I apologize in advance for this being vague, but it would take some time to include real code - there is a TON of it and some things would need to be masked out. So I am going to post this as a very general "throw out some ideas" kind of question.
We have a nightly process in our Great Plains system that basically takes a snapshot of the current historic aged trial balance and dumps the results into a table. It usually runs in under a minute, but recently we've had some failures due to the job hanging and running for hours - we typically end up killing it after 24 hours.
Here is the weird part... If I run the exact same code again, it often finishes again in under a minute. Which, okay... it could be cached or whatever; but if we tweak the date parameters, we can get it to alternate between running normally (under a minute) to hanging - we generally kill it after 10 minutes.
Every time it hangs, it's hanging on an update statement against temp tables created by the stored proc, with a wait type of CXCONSUMER.

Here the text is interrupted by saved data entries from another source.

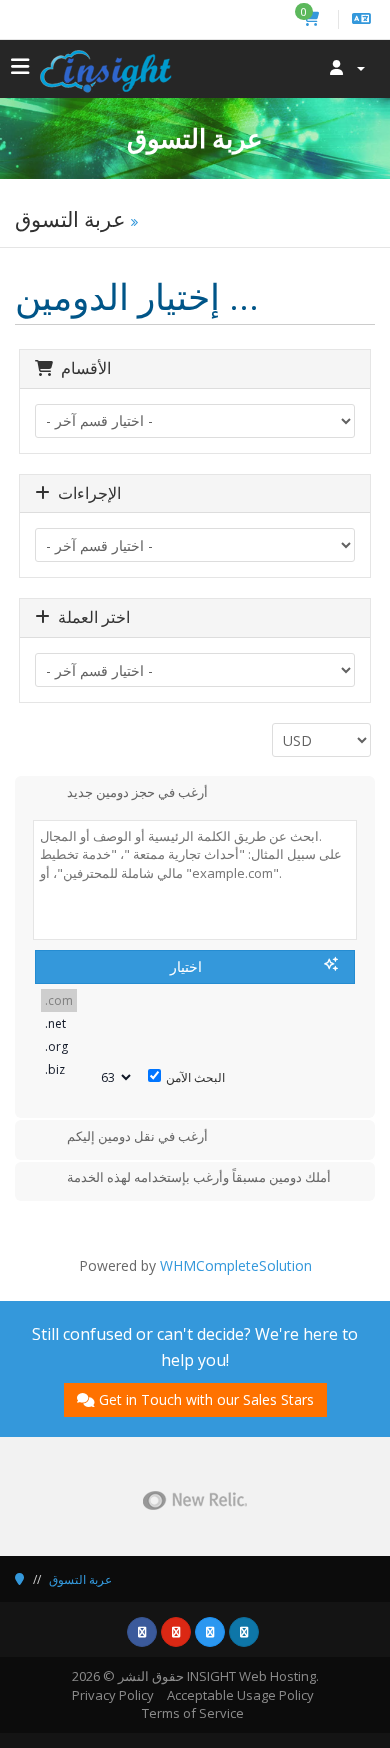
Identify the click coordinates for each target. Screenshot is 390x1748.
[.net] (59, 1023)
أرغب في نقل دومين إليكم (137, 1136)
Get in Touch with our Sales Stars (206, 1399)
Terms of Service (193, 1713)
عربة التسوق (80, 1579)
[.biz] (59, 1069)
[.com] (59, 1000)
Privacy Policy (113, 1695)
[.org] (59, 1046)
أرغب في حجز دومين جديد (137, 792)
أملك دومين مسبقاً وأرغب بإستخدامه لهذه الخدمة (199, 1178)
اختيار (186, 966)
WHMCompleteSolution (236, 1265)
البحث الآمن (195, 1077)
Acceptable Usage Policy (240, 1695)
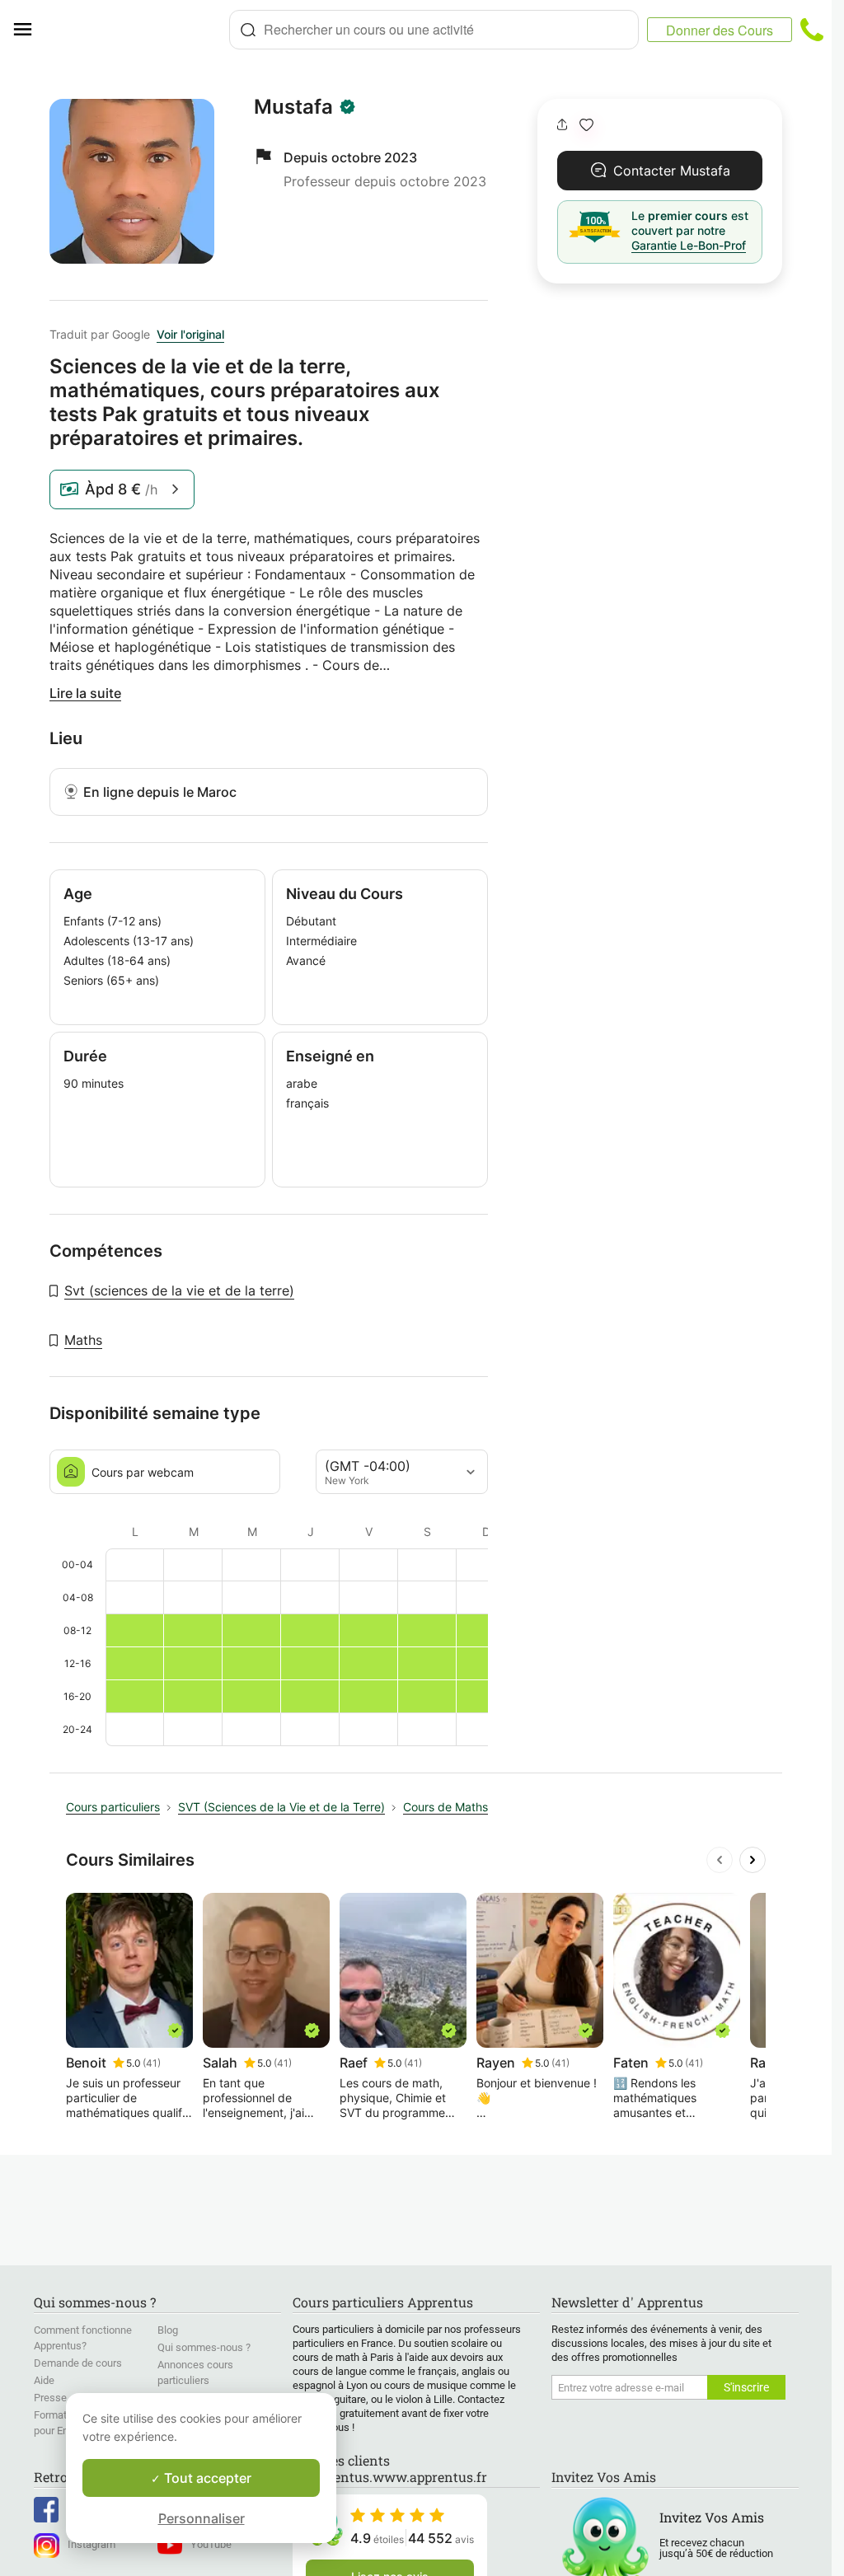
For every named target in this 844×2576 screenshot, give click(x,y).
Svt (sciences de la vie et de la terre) (179, 1290)
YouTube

Our first guess was some kind of bad data... but that doesn't seem to match because it should always fail. Our next guess was some other process clashing with it... but the thing is, I can replicate the problem on our reporting server, which is an hourly log-shipped copy of production. There are no processes on the reporting server, and the databases are read-only.
My guess - based on the CXCONSUMER - is that it's resources. But I can't pinpoint anything that would be causing the issue on two different boxes. Both servers are pretty robust in terms of CPU, RAM, etc.
The stored procedure has parameters to allow us to provide a range of customer names - the nightly job leaves these blank, which means do all. We can run "D" through "Z" without an issue. If we try "0" (zero) through "D" it hangs. But we can do "0" - "B", "C"-"D" and it works.
Again, I realize this is all very vague... sorry about that...